Debiti di Roma? Si paga alla romana

Camera dei deputati - L'audizione del Commissario straordinario per il Piano di rientro di Roma, lo scorso 10 maggio.
Camera dei deputati - L'audizione del Commissario straordinario per il Piano di rientro di Roma, lo scorso 10 maggio.

Il mostruoso debito romano continuerà a pagarlo l'intero Paese. Tutti i contribuenti italiani. Quelli di oggi e quelli di domani almeno fino al 2048. Anzi, come vedremo, li pagano anche gli stranieri. La Capitale non può fallire – è il dogma che dal 2008 fa lanciare il salvagente dai piani alti del potere al Campidoglio. Dopo i vari decreti salva-Roma, concepiti e messi in campo dalla “casta” contro la quale i grilli in salsa leghista dicevano di voler combattere, è arrivato il travagliato decreto cosiddetto crescita (si stima +0,1% del Pil… ) con un trattameno ad hoc per “Roma Ladrona”. «Una nuova legge, ma la sostanza non cambia: è come il gioco delle tra carte e alla fine è sempre lo Stato che paga», spiega l'avvocato Rocco Todero, che ha recentamente divulgato un dossier sul caso Roma. “Tutti per uno: la socializzazione delle perdite di Roma Capitale”, questo l'eloquente titolo della pubblicazione diffusa con l'Istituto Bruno Leoni. Approvato in via definitiva dal Senato il 27 giugno, con qualche novità e supercazzola legislativa aggiuntiva, il provvedimento prosegue la tradizione. Lo Stato si accolla buona parte del buco di bilancio. A luglio 2010 la massa passiva era 22 miliardi 453 milioni e 675mila euro e spicci, di cui quasi 5 miliardi e mezzo da accertare. Quindi 16 miliardi e 753 milioni di debiti sicuri. Una voragine in cui ci sono persino debiti riferibili a circa 2.000 pratiche di esproprio relative al periodo 1950 – 1990… A maggio scorso, il Commissario per il piano di rientro ha indicato alla Camera poco meno di 11,9 miliardi, di cui 3 miliardi e quasi 339mila euro “da accertare”. Il grosso riguarda prestiti: oltre 7,8 miliardi, di cui 3 e mezzo per interessi!
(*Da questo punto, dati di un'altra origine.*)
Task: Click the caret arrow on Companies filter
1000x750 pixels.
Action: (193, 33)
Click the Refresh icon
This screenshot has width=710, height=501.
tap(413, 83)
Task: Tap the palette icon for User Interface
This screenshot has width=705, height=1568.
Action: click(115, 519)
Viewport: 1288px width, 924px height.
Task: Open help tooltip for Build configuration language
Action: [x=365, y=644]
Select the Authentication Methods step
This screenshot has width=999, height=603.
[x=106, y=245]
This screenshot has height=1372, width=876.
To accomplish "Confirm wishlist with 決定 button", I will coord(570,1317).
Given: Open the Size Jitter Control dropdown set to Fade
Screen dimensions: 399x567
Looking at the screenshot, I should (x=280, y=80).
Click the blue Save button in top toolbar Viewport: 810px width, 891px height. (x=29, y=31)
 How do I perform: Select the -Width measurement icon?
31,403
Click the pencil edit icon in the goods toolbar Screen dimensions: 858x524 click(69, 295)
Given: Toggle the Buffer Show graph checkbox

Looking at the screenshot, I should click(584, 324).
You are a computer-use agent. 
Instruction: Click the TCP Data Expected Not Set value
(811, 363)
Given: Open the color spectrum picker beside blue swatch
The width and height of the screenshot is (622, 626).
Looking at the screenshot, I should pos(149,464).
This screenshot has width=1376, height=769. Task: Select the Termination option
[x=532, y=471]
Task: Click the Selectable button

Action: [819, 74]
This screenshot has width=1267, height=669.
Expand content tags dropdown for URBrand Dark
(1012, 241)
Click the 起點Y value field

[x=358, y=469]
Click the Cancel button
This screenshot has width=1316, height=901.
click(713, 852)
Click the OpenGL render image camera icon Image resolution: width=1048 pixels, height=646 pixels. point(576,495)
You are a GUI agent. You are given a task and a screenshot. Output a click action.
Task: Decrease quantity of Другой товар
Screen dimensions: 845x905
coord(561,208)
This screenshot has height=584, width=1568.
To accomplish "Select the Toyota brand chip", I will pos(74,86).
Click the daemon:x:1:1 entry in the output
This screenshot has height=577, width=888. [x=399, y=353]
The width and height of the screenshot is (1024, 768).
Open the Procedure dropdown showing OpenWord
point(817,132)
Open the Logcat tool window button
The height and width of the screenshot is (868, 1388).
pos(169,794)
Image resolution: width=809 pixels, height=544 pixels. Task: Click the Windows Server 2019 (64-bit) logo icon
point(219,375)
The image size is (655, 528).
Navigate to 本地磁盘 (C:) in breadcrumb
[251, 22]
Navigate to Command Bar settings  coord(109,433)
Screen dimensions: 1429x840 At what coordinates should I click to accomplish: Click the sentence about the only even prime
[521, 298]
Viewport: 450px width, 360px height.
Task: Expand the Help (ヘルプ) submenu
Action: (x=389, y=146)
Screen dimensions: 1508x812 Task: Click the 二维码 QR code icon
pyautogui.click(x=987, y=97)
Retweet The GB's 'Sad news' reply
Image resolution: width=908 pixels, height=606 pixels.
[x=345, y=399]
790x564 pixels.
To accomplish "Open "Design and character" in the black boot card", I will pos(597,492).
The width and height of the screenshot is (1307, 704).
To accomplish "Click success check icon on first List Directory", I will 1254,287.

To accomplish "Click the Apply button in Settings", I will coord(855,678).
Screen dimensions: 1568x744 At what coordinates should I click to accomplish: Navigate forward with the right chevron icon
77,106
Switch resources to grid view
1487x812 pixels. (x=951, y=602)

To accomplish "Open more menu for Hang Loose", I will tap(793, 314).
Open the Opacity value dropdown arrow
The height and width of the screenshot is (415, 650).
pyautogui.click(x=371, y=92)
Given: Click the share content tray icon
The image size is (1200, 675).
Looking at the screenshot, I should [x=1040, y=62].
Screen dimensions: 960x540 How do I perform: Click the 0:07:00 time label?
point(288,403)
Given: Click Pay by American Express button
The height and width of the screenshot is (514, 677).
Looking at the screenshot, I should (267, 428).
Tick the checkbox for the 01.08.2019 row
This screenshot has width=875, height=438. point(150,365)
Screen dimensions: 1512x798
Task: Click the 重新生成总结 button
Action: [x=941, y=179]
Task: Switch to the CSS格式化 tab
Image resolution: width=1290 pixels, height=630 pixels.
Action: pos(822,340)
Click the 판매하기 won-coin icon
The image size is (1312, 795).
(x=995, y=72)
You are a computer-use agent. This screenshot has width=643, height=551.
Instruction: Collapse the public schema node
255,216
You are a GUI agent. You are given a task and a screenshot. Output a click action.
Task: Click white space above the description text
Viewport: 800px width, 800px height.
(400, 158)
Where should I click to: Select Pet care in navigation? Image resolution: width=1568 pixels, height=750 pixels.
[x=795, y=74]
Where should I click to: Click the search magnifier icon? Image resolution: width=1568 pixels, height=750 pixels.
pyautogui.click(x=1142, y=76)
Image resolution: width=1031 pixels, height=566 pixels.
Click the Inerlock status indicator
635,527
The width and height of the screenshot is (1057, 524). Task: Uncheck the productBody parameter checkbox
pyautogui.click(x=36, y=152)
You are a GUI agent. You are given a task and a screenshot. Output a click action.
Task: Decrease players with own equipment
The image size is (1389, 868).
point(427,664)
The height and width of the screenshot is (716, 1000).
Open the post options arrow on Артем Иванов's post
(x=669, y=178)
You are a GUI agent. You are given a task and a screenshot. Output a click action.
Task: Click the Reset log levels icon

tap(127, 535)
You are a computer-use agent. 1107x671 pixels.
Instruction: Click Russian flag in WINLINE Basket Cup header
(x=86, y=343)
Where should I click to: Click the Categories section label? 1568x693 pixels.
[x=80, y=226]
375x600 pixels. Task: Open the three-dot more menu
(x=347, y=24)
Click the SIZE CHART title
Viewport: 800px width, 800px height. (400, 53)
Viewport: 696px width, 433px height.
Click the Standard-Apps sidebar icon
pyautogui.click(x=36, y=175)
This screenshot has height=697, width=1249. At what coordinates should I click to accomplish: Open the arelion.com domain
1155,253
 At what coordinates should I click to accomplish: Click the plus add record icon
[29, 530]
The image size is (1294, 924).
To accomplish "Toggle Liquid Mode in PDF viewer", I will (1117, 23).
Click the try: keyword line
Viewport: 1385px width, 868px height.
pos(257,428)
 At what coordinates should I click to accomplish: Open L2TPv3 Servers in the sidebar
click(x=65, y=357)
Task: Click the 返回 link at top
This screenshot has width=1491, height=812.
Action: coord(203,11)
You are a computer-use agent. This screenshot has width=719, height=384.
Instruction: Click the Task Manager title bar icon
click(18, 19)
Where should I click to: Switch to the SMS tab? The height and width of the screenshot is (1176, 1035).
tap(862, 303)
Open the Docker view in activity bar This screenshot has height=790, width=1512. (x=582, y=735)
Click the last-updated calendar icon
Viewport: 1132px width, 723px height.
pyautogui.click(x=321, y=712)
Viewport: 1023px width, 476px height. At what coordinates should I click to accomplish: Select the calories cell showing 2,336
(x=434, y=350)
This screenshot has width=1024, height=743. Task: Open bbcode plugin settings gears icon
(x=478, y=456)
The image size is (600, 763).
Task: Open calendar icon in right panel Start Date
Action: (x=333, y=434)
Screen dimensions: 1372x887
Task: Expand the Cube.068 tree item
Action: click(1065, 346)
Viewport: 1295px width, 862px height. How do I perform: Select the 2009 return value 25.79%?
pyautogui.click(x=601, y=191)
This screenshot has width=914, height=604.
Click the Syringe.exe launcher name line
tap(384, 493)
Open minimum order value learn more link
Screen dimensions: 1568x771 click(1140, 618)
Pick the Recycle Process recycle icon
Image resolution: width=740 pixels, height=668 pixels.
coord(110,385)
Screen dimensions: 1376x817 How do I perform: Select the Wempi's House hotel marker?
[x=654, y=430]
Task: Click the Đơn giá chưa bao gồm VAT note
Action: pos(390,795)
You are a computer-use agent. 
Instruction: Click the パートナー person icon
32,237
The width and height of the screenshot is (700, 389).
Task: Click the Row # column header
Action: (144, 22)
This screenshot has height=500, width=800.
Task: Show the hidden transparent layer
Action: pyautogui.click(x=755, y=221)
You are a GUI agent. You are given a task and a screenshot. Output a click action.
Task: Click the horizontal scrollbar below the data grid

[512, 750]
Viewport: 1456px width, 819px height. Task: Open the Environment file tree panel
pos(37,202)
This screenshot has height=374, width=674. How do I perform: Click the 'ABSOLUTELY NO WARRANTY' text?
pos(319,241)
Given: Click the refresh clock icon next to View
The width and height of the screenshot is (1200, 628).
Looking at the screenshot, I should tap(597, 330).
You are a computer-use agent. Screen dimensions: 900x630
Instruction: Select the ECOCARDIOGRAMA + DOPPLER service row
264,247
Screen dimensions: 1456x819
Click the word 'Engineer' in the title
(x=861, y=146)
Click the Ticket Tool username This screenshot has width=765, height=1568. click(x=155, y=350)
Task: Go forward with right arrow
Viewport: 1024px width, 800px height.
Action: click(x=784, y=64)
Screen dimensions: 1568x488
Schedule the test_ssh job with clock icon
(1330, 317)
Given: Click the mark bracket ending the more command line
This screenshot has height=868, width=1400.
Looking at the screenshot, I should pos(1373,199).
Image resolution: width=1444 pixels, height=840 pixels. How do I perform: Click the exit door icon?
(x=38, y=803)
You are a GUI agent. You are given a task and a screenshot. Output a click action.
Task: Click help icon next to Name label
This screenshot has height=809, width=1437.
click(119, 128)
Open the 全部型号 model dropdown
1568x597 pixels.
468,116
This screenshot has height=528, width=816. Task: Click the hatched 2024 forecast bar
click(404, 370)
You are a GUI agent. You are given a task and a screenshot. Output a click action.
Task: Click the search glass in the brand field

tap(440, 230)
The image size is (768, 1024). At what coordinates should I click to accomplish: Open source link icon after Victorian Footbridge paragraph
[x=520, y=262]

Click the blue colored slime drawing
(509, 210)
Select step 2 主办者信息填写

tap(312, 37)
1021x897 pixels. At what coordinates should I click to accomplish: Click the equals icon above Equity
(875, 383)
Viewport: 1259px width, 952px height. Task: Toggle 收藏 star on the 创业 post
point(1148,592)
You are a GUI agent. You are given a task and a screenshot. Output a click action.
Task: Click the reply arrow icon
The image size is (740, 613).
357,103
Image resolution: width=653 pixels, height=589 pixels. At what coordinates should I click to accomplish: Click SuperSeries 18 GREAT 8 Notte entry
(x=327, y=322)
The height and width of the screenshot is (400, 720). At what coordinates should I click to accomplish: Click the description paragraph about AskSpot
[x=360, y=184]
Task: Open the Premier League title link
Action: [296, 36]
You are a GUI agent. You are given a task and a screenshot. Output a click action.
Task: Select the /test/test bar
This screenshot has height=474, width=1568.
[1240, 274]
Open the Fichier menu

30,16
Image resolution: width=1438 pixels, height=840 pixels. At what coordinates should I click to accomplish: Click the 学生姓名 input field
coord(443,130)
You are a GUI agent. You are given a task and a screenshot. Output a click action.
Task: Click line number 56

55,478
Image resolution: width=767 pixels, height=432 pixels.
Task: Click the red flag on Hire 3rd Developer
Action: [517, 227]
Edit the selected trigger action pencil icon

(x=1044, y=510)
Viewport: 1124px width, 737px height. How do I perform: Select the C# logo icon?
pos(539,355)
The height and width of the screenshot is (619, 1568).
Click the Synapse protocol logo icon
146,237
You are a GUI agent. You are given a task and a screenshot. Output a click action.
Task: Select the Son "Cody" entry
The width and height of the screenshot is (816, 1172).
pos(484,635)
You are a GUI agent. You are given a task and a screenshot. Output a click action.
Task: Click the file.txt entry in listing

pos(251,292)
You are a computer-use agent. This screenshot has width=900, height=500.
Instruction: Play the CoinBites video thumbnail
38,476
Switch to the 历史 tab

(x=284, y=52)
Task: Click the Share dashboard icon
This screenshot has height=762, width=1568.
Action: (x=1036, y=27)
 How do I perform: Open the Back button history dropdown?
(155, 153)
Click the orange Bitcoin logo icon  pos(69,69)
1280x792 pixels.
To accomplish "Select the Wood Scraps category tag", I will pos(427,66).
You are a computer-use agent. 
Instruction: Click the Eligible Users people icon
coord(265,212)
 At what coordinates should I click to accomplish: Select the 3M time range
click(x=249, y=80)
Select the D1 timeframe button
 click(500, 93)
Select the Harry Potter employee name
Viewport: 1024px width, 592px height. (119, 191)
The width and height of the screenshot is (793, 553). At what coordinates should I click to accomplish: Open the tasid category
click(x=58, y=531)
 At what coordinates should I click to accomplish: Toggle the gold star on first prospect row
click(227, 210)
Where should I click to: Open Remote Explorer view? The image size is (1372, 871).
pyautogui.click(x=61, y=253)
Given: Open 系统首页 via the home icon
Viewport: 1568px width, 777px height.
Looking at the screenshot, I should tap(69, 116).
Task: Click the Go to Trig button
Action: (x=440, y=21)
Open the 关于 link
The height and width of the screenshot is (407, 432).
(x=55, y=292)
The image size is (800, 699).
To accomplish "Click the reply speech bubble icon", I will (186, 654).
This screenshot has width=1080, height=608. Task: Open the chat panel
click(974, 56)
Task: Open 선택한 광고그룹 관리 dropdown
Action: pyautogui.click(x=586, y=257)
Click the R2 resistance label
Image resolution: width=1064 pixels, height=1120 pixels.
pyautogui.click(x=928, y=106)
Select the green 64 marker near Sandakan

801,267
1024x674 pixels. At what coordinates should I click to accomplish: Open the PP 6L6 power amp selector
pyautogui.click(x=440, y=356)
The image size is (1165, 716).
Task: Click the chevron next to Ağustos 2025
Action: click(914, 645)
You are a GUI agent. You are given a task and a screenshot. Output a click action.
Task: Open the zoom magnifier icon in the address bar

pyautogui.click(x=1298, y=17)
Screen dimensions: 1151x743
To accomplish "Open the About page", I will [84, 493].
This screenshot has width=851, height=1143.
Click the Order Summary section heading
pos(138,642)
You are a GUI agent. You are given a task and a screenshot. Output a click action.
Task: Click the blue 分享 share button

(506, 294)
DOPO LA LUPA ROMANA, LA MUCCA STATALE
«Roma Capitale si sarebbe dovuta avviare verso la dichiarazione di dissesto finanziario già parecchi decenni addietro - affonda l'avvocato Todero - e l'Assemblea capitolina avrebbe dovuto aumentare nella misura massima consentita i tributi comunali, eccetto la tassa sull'immondizia. Se poi la massa attiva, cioè i crediti vantati dal Comune e non ancora riscossi, non fosse bastata a pagare i debiti, il Campidoglio avrebbe potuto farsi concedere un mutuo ventennale dalla Cassa Depositi e Prestiti. Gli interessi li avrebbe pagati lo Stato, ma il capitale avrebbe dovuto restituirlo Roma Capitale». Invece è andata molto diversamente. Hanno creato per Roma una normativa eccezionale. «A differenza di tutti gli altri cittadini residenti nei comuni che sono andati incontro al dissesto finanziario, i romani non hanno subìto ciò, almeno non come conseguenza del dissesto». C'è stato solo lo 0,4% in più sull'addizionale comunale Irpef. La mostruosità del debito accumulato avrebbe forse generato rate impossibili da pagare alla Cassa depositi senza ridurre all'osso i servizi locali. Non lo sapremo mai. «Il legislatore, quindi governo e parlamento – aggiunge l'avv. Todero – senza rendere pubblica alcuna proiezione di bilancio in grado di rappresentare adeguatamente l'assoluta impossibilità d’applicare con beneficio la procedura ordinaria (la dichiarazione di dissesto, ndr), ha deciso dal 2008 in poi di cucire attorno al dissesto di Roma Capitale una disciplina del tutto eccezionale». Una cosa mai vista prima.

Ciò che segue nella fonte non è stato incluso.